■ **What you will do**: Print only the lines running from the line with "This screenshot has width=750, height=750." to the final line below, both included, exactly as written and without the pictures.

- Opening Delimiter -

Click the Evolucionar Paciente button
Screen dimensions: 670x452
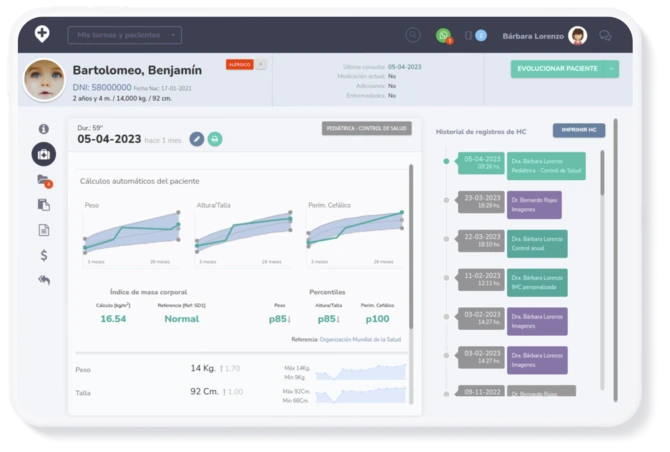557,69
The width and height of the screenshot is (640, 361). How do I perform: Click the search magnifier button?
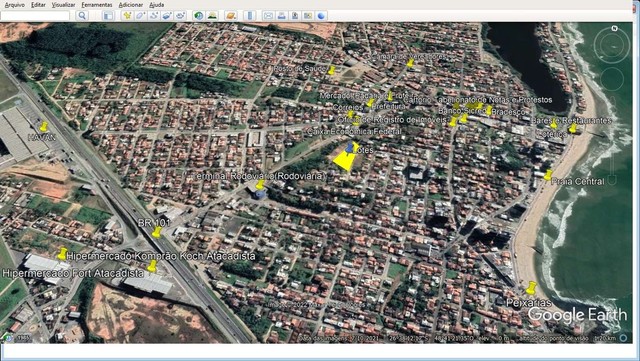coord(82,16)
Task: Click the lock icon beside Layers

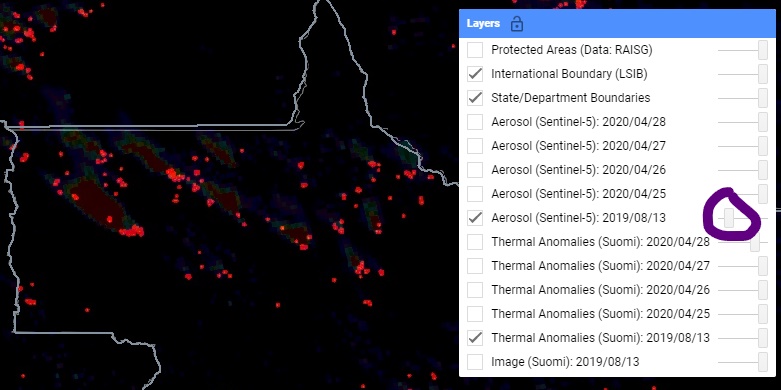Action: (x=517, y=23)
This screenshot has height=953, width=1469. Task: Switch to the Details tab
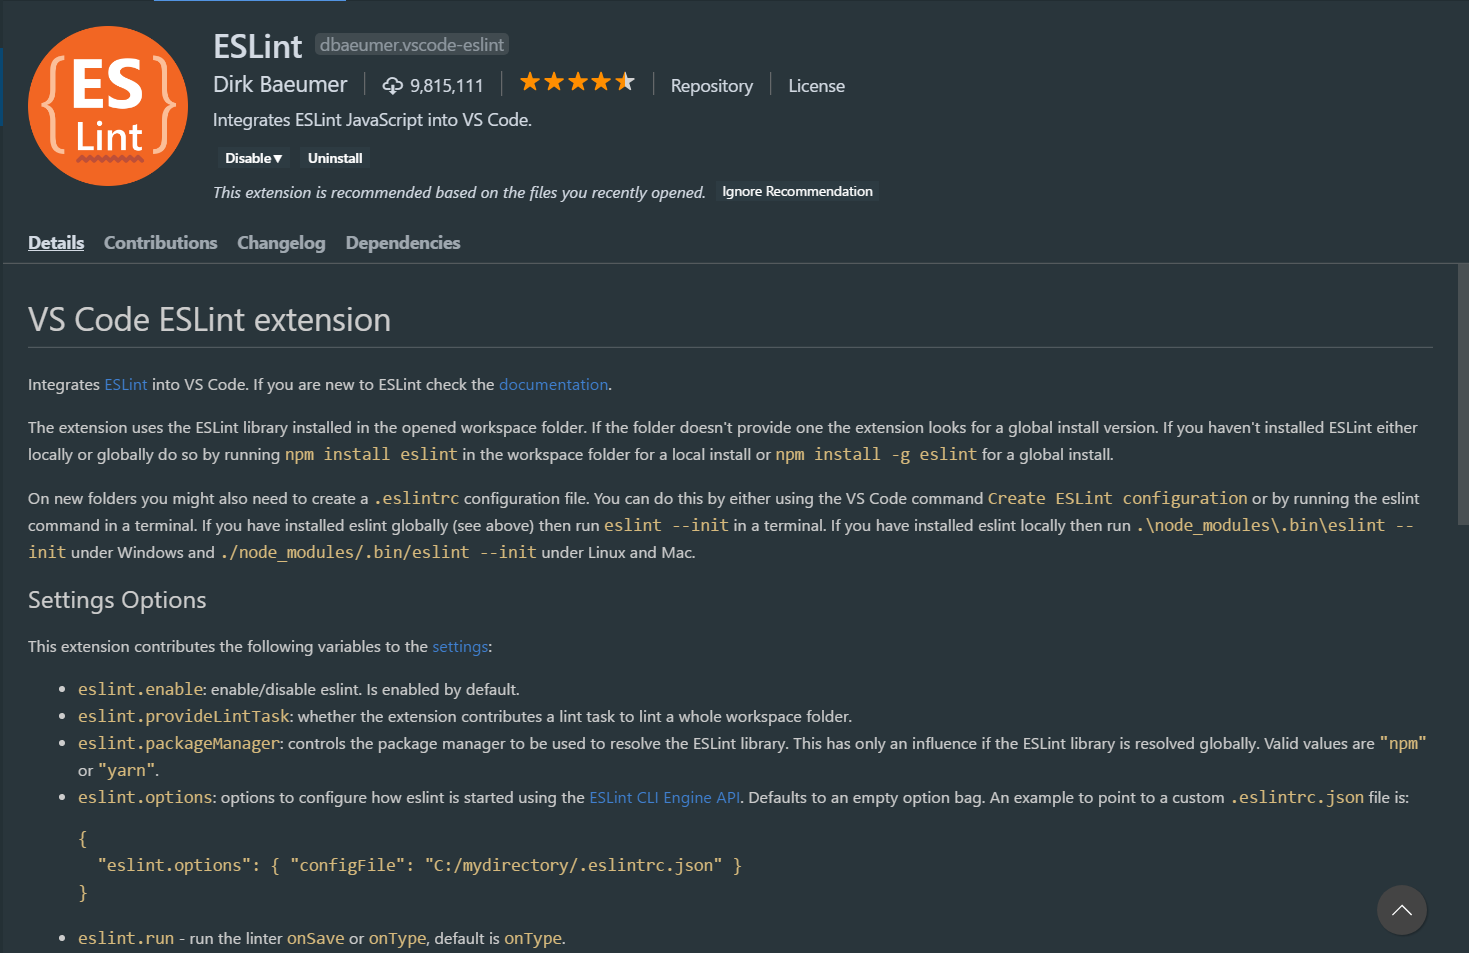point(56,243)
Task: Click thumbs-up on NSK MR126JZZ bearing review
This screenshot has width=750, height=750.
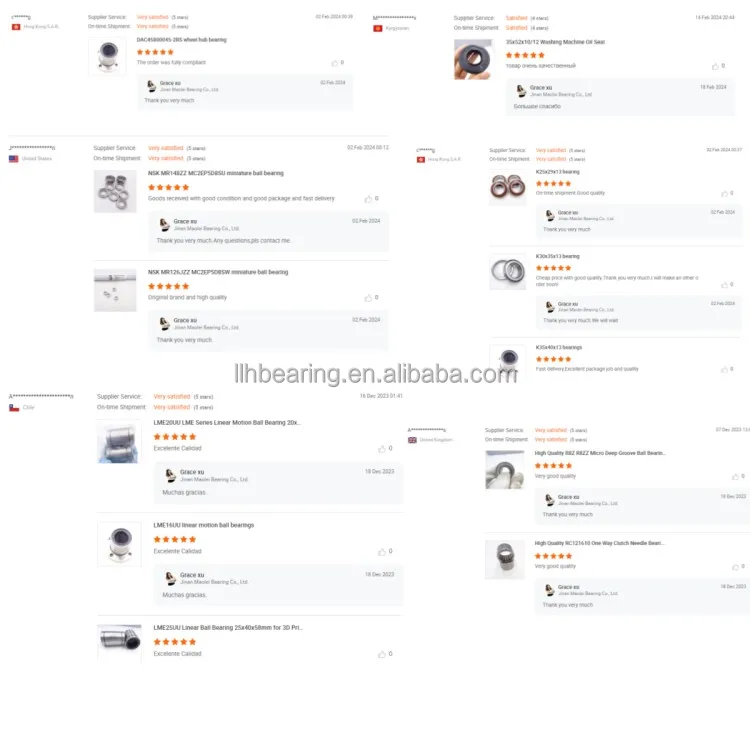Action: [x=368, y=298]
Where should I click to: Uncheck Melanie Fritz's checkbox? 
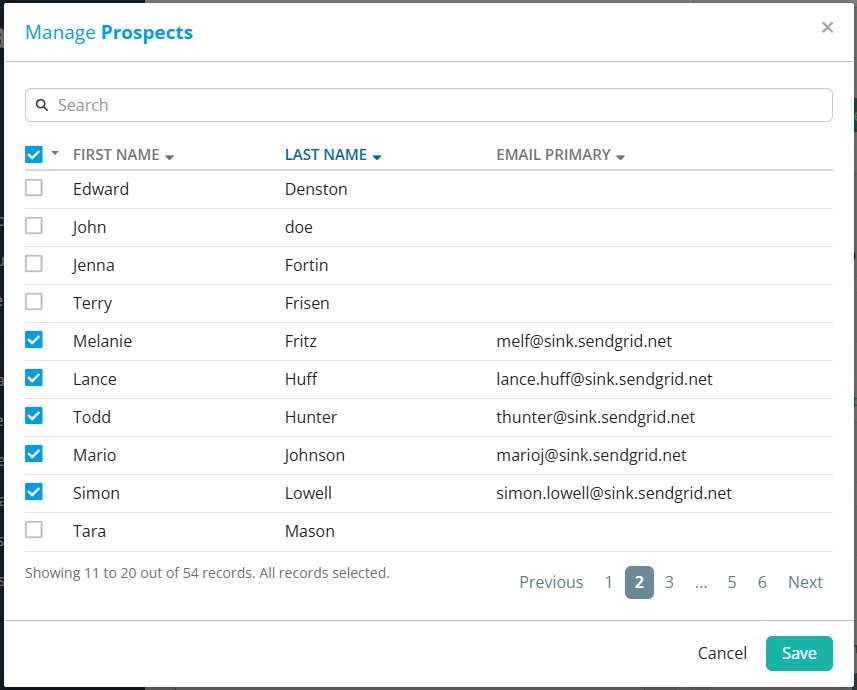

- Closing Delimiter -

■ **Result of this exercise**:
This screenshot has width=750, height=750.
Action: [x=368, y=298]
Where should I click to: Uncheck Melanie Fritz's checkbox? 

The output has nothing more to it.